In The Stuff of Thought, Pinker pitches himself as the broker of a scientific compromise between “linguistic determinism” and “extreme nativism.” The linguistic determinists argue that language is a prison for thought. The words we know define our knowledge of the world. Because Eskimos have more nouns for snow, they are able to perceive distinctions in snow that English speakers cannot. While Pinker deftly discredits extreme versions of this hypothesis, he admits that “boring versions” of linguistic determinism are probably accurate. It shouldn’t be too surprising that our choice of words can frame events, or that our vocabulary reflects the kinds of things we encounter in our daily life. (Why do Eskimos have so many words for snow? Because they are always surrounded by snow.) The language we learn as children might not determine our thoughts, but it certainly influences them.

Extreme nativism, on the other hand, argues that all of our mental concepts — the 50,000 or so words in the typical vocabulary — are innate. We are born knowing about carburetors and doorknobs and iPods.

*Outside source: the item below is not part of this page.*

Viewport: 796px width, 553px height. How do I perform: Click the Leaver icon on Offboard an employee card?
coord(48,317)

This bizarre theory, most closely identified with the philosopher Jerry Fodor, begins with the assumption that the meaning of words cannot be dissected into more basic parts. A doorknob is a doorknob is a doorknob. It only takes Pinker a few pages to prove the obvious, which is that each word is not an indivisible unit. The mind isn’t a blank slate, but it isn’t an overstuffed filing cabinet either.

So what is Pinker’s solution? He advocates the middle ground of “conceptual semantics,” in which the meaning of our words depends on an underlying framework of basic cognitive concepts. (As Pinker admits, he owes a big debt to Kant.) The tenses of verbs, for example, are shaped by our innate sense of time. Nouns are constrained by our intuitive notions about matter, so that we naturally parcel things into two different categories, objects and substances (pebbles versus applesauce, for example, or, as Pinker puts it, “hunks and goo”). Each material category comes with a slightly different set of grammatical rules. By looking at language from the perspective of our thoughts, Pinker demonstrates that many seemingly arbitrary aspects of speech, like that hunk and goo distinction, aren’t arbitrary at all: They are byproducts of our evolved mental machinery.

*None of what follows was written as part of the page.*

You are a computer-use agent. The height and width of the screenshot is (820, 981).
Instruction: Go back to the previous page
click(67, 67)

Pinker tries hard to make this tour of linguistic theory as readable as possible. He uses the f-word to explore the topic of transitive and intransitive verbs. He clarifies indirect speech by examining a scene from “Tootsie,” and Lenny Bruce makes so many appearances that he should be granted a posthumous linguistic degree. But profanity from Lenny Bruce can’t always compensate for the cryptic vocabulary and long list of competing ‘isms. Sometimes, the payoff can be disappointing. After a long chapter on curse words — this book deserves an “explicit content” warning — Pinker ends with the banal conclusion that swearing is “connected with negative emotion.” I don’t need conceptual semantics to tell me that.

The Stuff of Thought concludes with an optimistic gloss on the power of language to lead us out of the Platonic cave, so that we can “transcend our cognitive and emotional limitations.” It’s a nice try at a happy ending, but I don’t buy it. The Stuff of Thought, after all, is really about the limits of language, the way our prose and poetry are bound by innate constraints we can’t even comprehend. Flaubert was right: “Language is a cracked kettle on which we beat out tunes for bears to dance to, while all the time we long to move the stars to pity.”